Vitis vinifera (Vitaceae)

  • The plant

It is a liana growing to 35 m tall, with flaky bark. The leaves are alternate, palmately lobed, 5–20 cm long and broad. The fruit is a berry, known as a grape and in cultivated plants can be green, red, or purple.

  • The myth

The first written accounts of grapes and wine can be found in the Epic of Gilgamesh and ancient Sumerian text from the third millennium BC. There are also numerous hieroglyphic references from ancient Egypt, according to which wine was reserved exclusively for priests, state functionaries and the pharaoh.

  • Ethnopharmacology

The ancient Greeks introduced grape growing and wine making to Europe in the Minoan age. Greek philosophers praised the healing powers of grapes both as fruits and in the form of wine.
European folk healers sought to cure skin and eye diseases. Other historical uses include the leaves being used to stop bleeding, pain and inflammation of hemorrhoids. Unripe grapes were used for treating sore throats, and raisins were given as treatments for consumption (tuberculosis), constipation and thirst. Ripe grapes were used for the treatment of cancer, cholera, smallpox, nausea, skin and eye infections as well as kidney and liver diseases.

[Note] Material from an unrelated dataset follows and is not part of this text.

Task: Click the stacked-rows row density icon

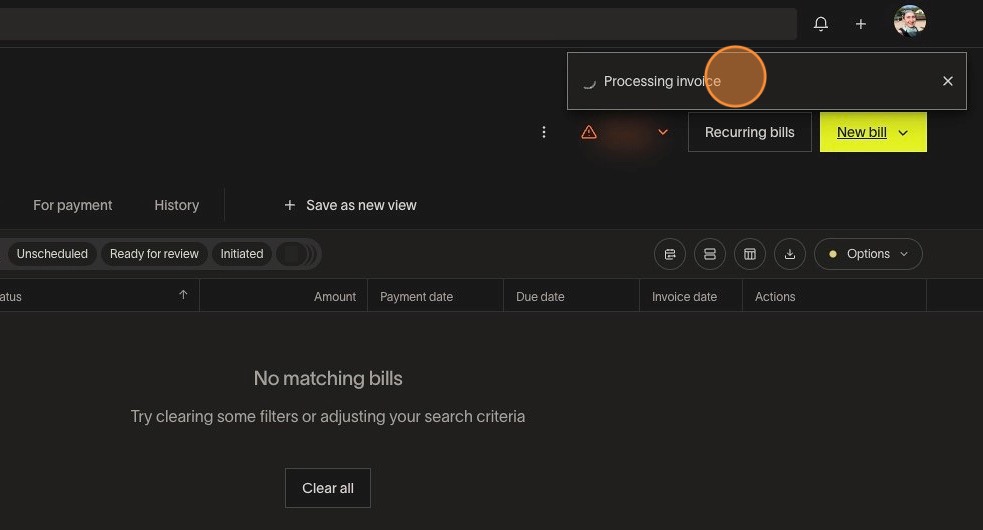Action: pos(710,254)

  • Active constituents, pharmacological properties and traditional medicine

From the different parts of this plant, in particular from the fruits, several preparations used in folk medicine have been derived. Among the most interesting constituents responsible for the therapeutical properties of the plant, procyanidins received particular attention and are used for the treatment of microcirculatory disorders. More recently, procyanidins have been proven to be among the most interesting antioxidants of the Plant Kingdom, and are considered for as preventive therapy of chronic degenerative diseases and the modulation of skin unattractiveness linked to the aging.
Seedless grape varieties were developed to be appealing to consumers, but researchers are now discovering that many of the healthful properties of grapes may actually reside in the bioactive compounds found in the seeds.

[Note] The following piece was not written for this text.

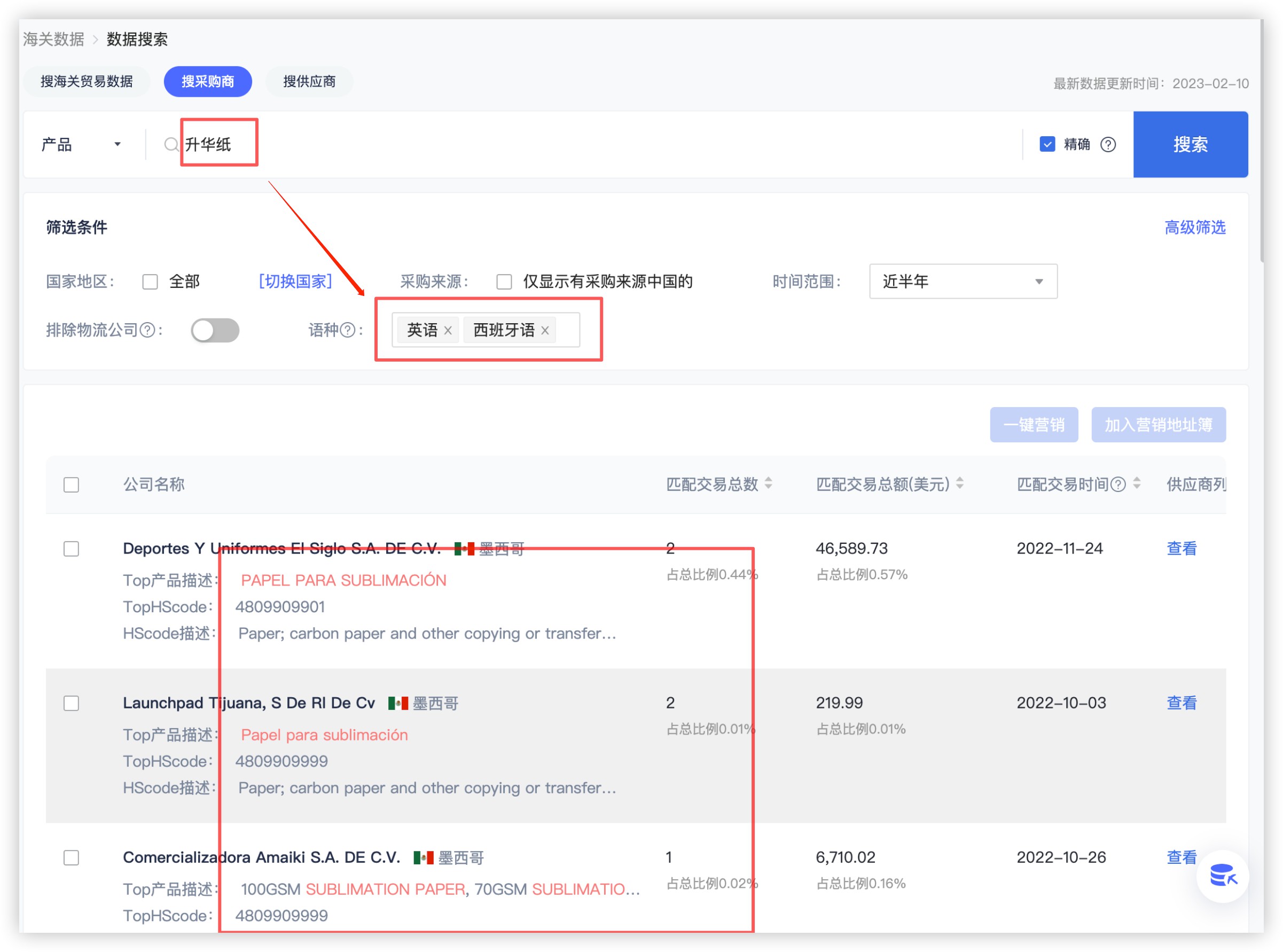Image resolution: width=1283 pixels, height=952 pixels.
Task: Switch to the 搜海关贸易数据 tab
Action: coord(87,81)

Seeds have a high content of oligomeric proanthocyanidins such as resveratrol, a polyphenolic substance, which is one of the most potent known antioxidants, whereas leaves responding to infestation or external aggression produce phytoalexines such as viniferins, stilbene derivatives of resveratrol possessing the same beneficial properties.

            

                Procyanidine                        Resveratrol                                     Viniferine

Presently a number of preparations and Vitis vinifera products are found in the nutraceuticals or cosmetics market.